8-K

UNITED STATES
SECURITIES AND EXCHANGE COMMISSION

Washington, D.C. 20549

FORM 8-K
CURRENT REPORT

Pursuant To Section 13 or 15(d)
of the Securities Exchange Act of 1934

Date of Report (Date of earliest event reported): December 15, 2005

BRANDYWINE REALTY TRUST
(Exact name of issuer as specified in charter)

MARYLAND
(State or Other Jurisdiction
of Incorporation or
Organization)
1-9106
(Commission file number)
23-2413352
(I.R.S. Employer
Identification
Number)

401 Plymouth Road, Suite 500
Plymouth Meeting, Pennsylvania 19462

(Address of principal executive offices)

(610) 325-5600
(Registrant’s telephone number, including area code)

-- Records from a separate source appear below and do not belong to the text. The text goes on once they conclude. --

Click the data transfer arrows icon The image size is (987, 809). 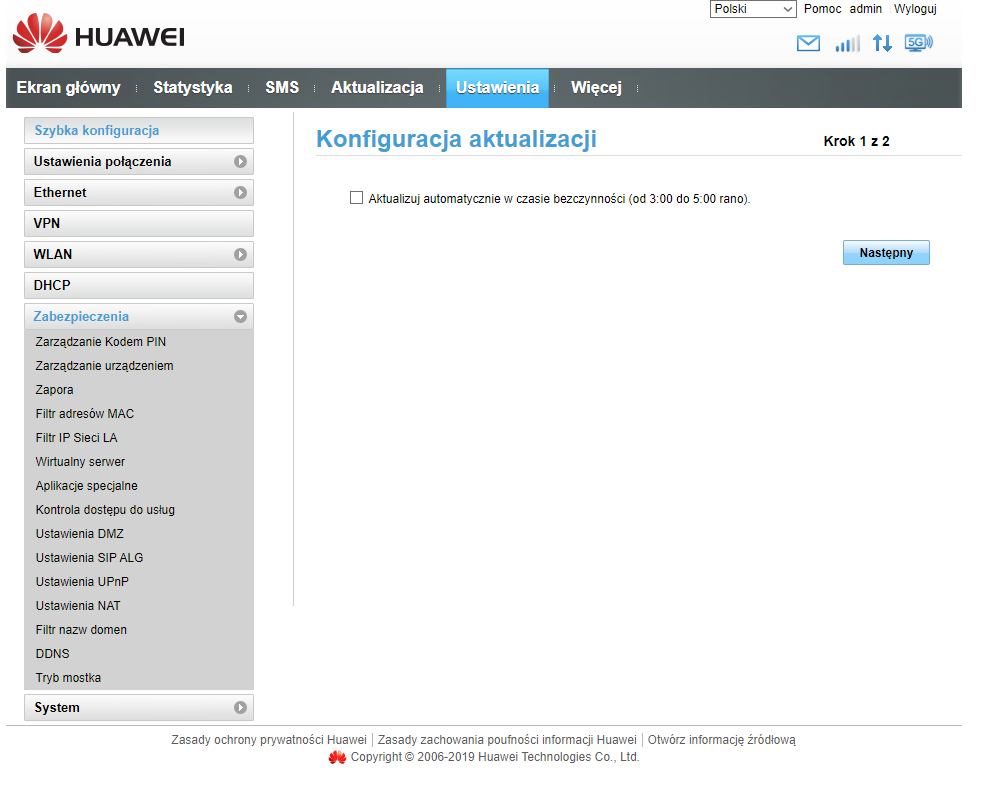881,43
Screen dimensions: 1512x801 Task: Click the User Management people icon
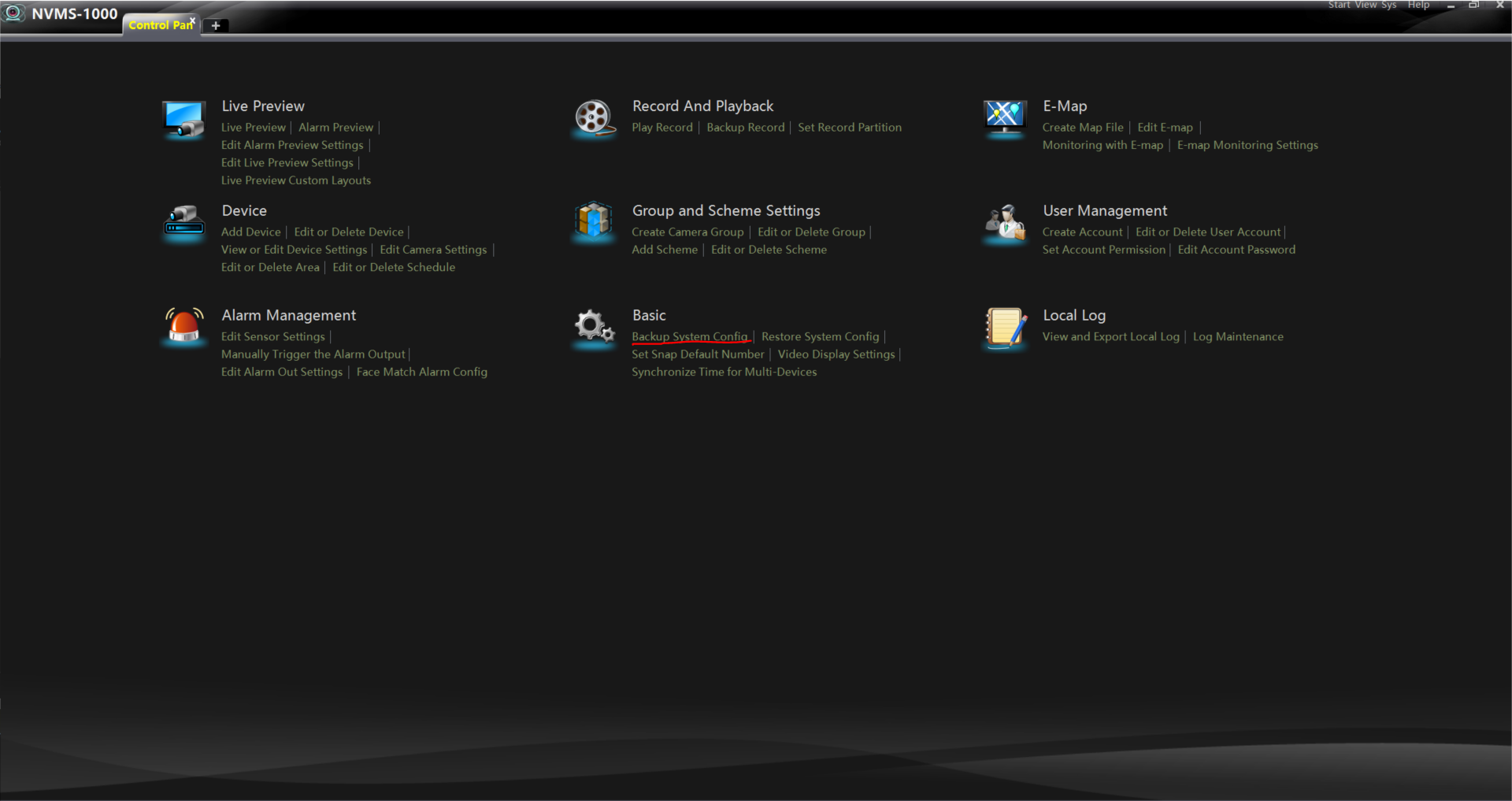click(1005, 223)
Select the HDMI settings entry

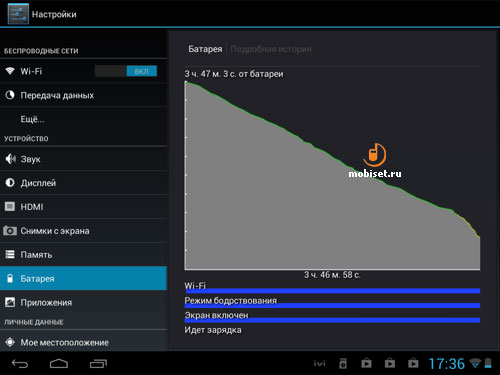[83, 207]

Check the appropriate box below if the Form 8-K filing is intended to simultaneously satisfy the filing obligation of the registrant under any of the following provisions (see General Instruction A.2. below):

|X| Written communications pursuant to Rule 425 under the Securities Act (17 CFR 230.425)

|_| Soliciting material pursuant to Rule 14a-12 under the Exchange Act (17 CFR 240.14a-12)

|_| Pre-commencement communications pursuant to Rule 14d-2(b) under the Exchange Act (17 CFR 240.14d-2(b))

|_| Pre-commencement communications pursuant to Rule 13e-4(c) under the Exchange Act (17 CFR 240.13e-4(c))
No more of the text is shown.